• **Alıştırma 1**
Kayıtların başından "click(x=32, y=416)" ifadesini içeren satıra kadar olan kısmı, iki uç da dahil olmak üzere güncelleyerek yeniden yaz. Bu kısımda "Scheduled Maintenance" yerine "Automatic Backup" koy ve geri kalan her şeyi değiştirmeden bırak.
━━━
Kalbine doğan sıcacık bir duygu, güven, hoşgörü, gönüldaş, şartsız koşulsuz omuz oluş.
Hayata ve bize dair bir kavram. Dostluk, gönüldaşlık.Gün de çok ama çok aranır olduğundan mıdır, bilinmez, tanımlama için lügatlara başvurur olduk.
Hep özlenen hep istenen ve hep aranan.
Koşulsuz sevgi.
İşte tam da bunun karşılığı en iyi örneğini sunan sadık dostlarımız köpekler.
Hayatı güzel kılan mutluluklar büyütenler.
Şimdi bu satır nereden icap etti de yazılıyor diye, sorular büyüteceksiniz.
Haklı olarak.
Efendim, konuya ufaktan giriş yapma gayesindeyim. Çünkü bu hafta ki konuğumuz bir köpek dostu, bir köpek sever, bir köpek eğitmeni.
Sevgisini paraya dönüştürmeyi başarmış bir isim.
Üstelik de çok da görmeye alışkın olduğumuz bir meslek değil.
Hele hele bunu yapan bir de hemcinsim olunca, konu daha da ilginçleşiyor.
Ha bir de Maçom olunca konuya merak biraz daha büyüyor, itiraf etmeliyim.
Röportaj yapmak üzere Maçoyla birlikte yola koyuluyoruz.
Maço girdiğimiz ortamda çok heyecanlanıyor.
Yalnız o mu, ben de elbet, sonuçta bu konuda uzman biriyle konuşacağız değil mi?
Paws Academy” deyiz. .
Öncelikle çok şirin bir mekan, köpekler özgürce dolanıyor, koşuyor, yaramazlık yapıyor.
Bu hengame içinde nasıl konuşacağız derken, Kadriye Uçar, hemen duruma el koyuyor.
İşini ciddiye alışından mıdır bilinmez, gülümsemelerini saklıyor Kadriye Uçar.
Bahçede bu kez çaylar yudumlanırken konuşmaya başlıyoruz.
Öğretmenimiz, İstanbul doğumlu. İlk orta ve lise öğrenimini İstanbul’da tamamlamış. Ardından stilistlik kurslarına devam etmiş ve tasarımcı olarak tekstil dünyasına adım atmış. Sektörde birçok ünlü markada 10 yıl çalıştıktan sonra yurtdışına çıkma kararı alıyor. Hayatında yeni bir sayfa açarak çok ama çok uzaklara taa Malta”ya gidiyor. Aslında dilde kolay uygulamada zordur yeni sayfalar yeni başlangıçlar ve büyük adımlar atmak. Ama çoğu zaman kader diye adlandırılsa da seçimler kişilerin hayatlarını belirliyor kanısındayım. Malta’da hem dil eğitimi hem de çok sevdiği köpek eğitimini öğreniyor, Ardından Türkiye’ye dönüş yapıyor.
━━━
• **Alıştırma 2**
Köpek eğitmeniyle yapılan röportajı kaldığı yerden sürdür.
━━━
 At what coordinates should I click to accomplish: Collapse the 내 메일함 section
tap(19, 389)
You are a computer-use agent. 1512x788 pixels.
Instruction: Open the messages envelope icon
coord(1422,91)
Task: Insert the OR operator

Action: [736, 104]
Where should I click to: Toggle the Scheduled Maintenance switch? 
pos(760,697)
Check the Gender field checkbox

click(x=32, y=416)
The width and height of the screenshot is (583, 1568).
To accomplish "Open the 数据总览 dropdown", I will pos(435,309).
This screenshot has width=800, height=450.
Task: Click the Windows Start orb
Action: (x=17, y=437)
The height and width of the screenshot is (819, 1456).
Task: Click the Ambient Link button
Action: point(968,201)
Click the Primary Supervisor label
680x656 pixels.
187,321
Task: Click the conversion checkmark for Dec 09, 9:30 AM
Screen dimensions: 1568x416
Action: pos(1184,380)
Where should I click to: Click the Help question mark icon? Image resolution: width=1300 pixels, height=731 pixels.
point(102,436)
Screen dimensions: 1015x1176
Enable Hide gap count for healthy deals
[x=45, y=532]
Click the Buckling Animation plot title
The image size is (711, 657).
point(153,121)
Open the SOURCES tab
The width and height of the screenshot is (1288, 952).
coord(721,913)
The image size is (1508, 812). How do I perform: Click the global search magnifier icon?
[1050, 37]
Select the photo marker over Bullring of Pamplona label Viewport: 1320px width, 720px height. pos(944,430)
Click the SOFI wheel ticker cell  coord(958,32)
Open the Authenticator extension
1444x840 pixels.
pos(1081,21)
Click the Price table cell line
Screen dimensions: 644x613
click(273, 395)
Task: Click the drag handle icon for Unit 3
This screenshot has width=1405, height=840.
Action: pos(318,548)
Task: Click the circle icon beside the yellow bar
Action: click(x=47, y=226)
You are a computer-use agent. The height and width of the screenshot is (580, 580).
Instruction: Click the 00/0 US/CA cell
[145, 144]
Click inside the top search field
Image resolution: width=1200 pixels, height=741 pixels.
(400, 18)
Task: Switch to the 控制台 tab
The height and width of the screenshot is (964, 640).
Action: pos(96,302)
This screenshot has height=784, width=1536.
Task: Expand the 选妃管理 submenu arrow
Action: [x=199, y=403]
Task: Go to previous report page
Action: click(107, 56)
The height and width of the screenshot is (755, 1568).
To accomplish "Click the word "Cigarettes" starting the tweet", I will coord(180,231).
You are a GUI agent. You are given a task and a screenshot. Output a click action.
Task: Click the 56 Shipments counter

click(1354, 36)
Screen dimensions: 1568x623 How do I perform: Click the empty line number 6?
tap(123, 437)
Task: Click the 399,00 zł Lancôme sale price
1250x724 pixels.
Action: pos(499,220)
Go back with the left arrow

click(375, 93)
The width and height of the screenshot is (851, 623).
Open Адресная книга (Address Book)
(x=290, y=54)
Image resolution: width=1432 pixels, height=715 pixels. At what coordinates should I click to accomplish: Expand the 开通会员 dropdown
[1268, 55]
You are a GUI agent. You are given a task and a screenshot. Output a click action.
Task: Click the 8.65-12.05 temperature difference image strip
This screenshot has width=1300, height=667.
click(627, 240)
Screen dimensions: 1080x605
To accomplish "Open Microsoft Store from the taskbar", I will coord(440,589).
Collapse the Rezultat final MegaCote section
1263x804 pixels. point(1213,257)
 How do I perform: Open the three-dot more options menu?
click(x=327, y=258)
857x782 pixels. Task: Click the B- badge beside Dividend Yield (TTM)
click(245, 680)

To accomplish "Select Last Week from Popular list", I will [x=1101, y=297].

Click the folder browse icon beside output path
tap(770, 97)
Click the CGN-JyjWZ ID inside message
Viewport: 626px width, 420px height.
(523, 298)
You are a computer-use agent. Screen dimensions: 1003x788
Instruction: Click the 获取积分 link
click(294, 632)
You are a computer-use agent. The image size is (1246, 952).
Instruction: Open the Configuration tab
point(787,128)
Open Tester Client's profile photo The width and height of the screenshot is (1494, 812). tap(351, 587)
━━━
• **Sonuç 1**
 At what coordinates should I click to accomplish: Collapse the 내 메일함 section
tap(19, 389)
You are a computer-use agent. 1512x788 pixels.
Instruction: Open the messages envelope icon
coord(1422,91)
Task: Insert the OR operator

Action: [736, 104]
Where should I click to: Toggle the Automatic Backup switch? 
pos(760,697)
Check the Gender field checkbox

click(x=32, y=416)

• **Sonuç 2**
Arka arkaya sorular geçiyor zihninden. Ama öncelikle dinlemeyi seçiyorum.
“Türkiye’ye döndüğümde kararı mı çoktan vermiştim. Artık bu işi yapacaktım. Ama elbette çok da kolay olmadı. Öncelikle uzun bir süreç bu işi karşılıksız yaptım. Yurtdışında öğrendiklerimi daha da geliştirmek adına Türkiye’de bu işin en büyük ustalarından biri olan Göktan Eker’le birlikte Narkotik’te hem eğitim aldım hem de çalıştım.”
Vay diye bu kez ünlem büyütüyorum. Bilinmezler çok olunca hemen akla ilk geleni soruyorum. Kadınlar bu işi neden bu kadar az yapıyorlar meraktayım.
“Çok doğru, fiziksel güç noktasından bakılıyor sanırım ve o nedenle çoğunlukla bu eğitimi erkekler veriyorlar. Ama önemli olan psikiloji. Gerisi sevginin getirisinde bilginin doğru harmanlanmasında ve uygulamaların başarıya taşınması.”
Psikoloji demişken, peki onların dilini nasıl çözüyorsunuz?
Hocamız gülümsüyor.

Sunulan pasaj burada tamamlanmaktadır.